Summary: Centreon has issued a critical security bulletin regarding multiple SQL injection vulnerabilities in its Centreon Web interface, which could severely impact organizations using the platform. The vulnerabilities, with CVSS scores up to 9.1, necessitate immediate action to prevent potential exploitation.
Threat Actor: Unknown | SQL injection attackers
Victim: Centreon users | Centreon
Key Point :
- Multiple SQL injection vulnerabilities identified in Centreon Web, including CVE-2024-32501, CVE-2024-33852, and others.
- All on-premise versions of Centreon Web are vulnerable, with potential for severe consequences if unpatched.
- Centreon has released updates for supported versions to address these vulnerabilities, urging users to upgrade immediately.
Centreon, a widely-used open-source monitoring solution, has issued a critical security bulletin addressing multiple SQL injection vulnerabilities in its Centreon Web interface. These vulnerabilities, identified as CVE-2024-32501, CVE-2024-33852, CVE-2024-33853, CVE-2024-33854, CVE-2024-5725, and CVE-2024-39841, pose a significant risk to organizations relying on Centreon for IT infrastructure monitoring. With CVSS scores as high as 9.1, these flaws could lead to severe consequences if left unpatched.

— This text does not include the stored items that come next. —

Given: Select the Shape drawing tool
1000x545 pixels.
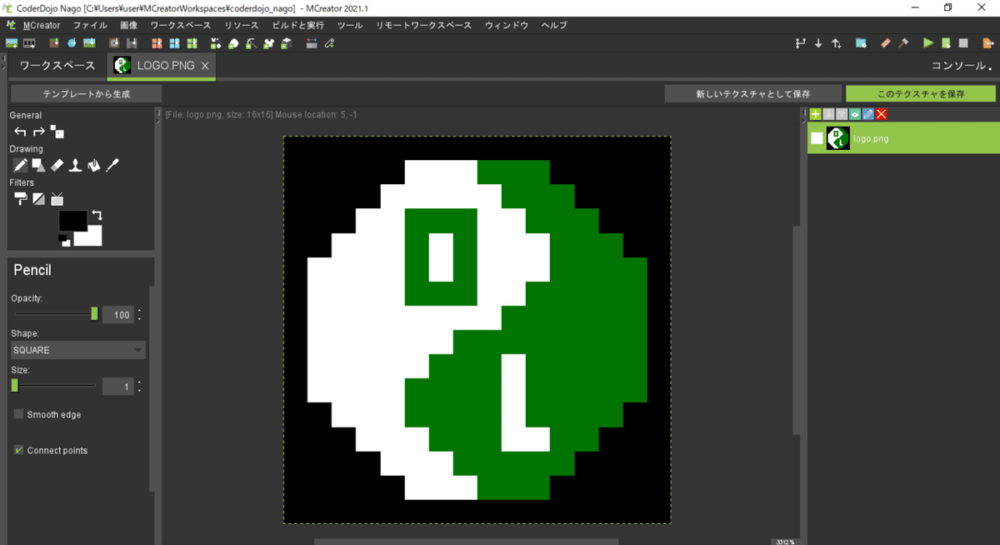Looking at the screenshot, I should pos(38,165).
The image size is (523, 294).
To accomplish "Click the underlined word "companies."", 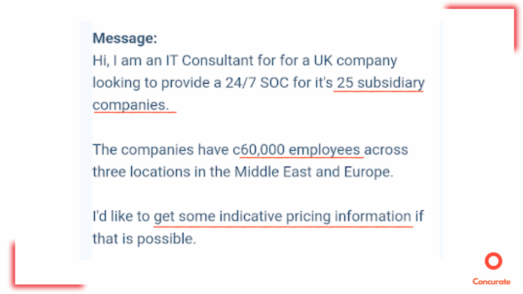I will click(x=131, y=105).
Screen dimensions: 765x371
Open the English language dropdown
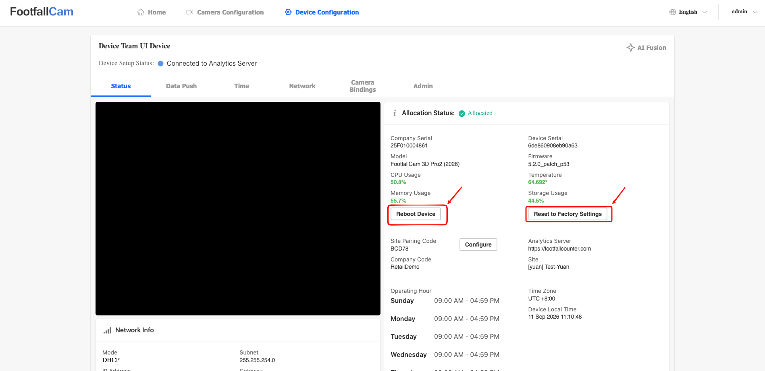point(688,12)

Centreon Web serves as the central hub for administrators and operators to manage and monitor their IT infrastructure through the Centreon platform. However, the discovery of these SQL injection vulnerabilities has exposed all on-premise versions of Centreon Web to potential exploitation.
- CVE-2024-32501: A SQL injection vulnerability in the updateServiceHost function.
- CVE-2024-33852 (CVSS 9.1): SQL injection in the Downtime component, allowing attackers to manipulate the database and extract sensitive information.
- CVE-2024-33853 (CVSS 9.1): SQL injection in the Timeperiod component, which could be exploited to compromise the database.
- CVE-2024-33854: SQL injection in the Graph Template component, posing a serious threat to data integrity.
- CVE-2024-5725 (CVSS 8.8): SQL injection in the Metric Image component, enabling unauthorized access to the database.
- CVE-2024-39841 (CVSS 8.8): SQL injection via service configuration, potentially allowing attackers to gain control over the Centreon Web system.
While Centreon is not aware of any incidents where these vulnerabilities have been exploited, the potential for exploitation is high, particularly if an instance of Centreon Web is exposed to the internet. The impact of a successful attack could be severe, including unauthorized access to sensitive data, database corruption, or even complete system compromise.
All on-premise versions of Centreon Web are vulnerable to these SQL injection attacks. The vulnerabilities affect the core components of Centreon Web, making it crucial for all users to take immediate action.
Centreon has released updates for all supported versions of Centreon Web to address these critical vulnerabilities. The recommended versions with cumulative fixes include:
- Centreon Web 24.04.3
- Centreon Web 23.10.13
- Centreon Web 23.04.19
- Centreon Web 22.10.23
Users running unsupported versions of Centreon Web are strongly urged to upgrade to version 24.04 to ensure their systems are protected. Centreon Cloud platforms have already been updated with the necessary patches.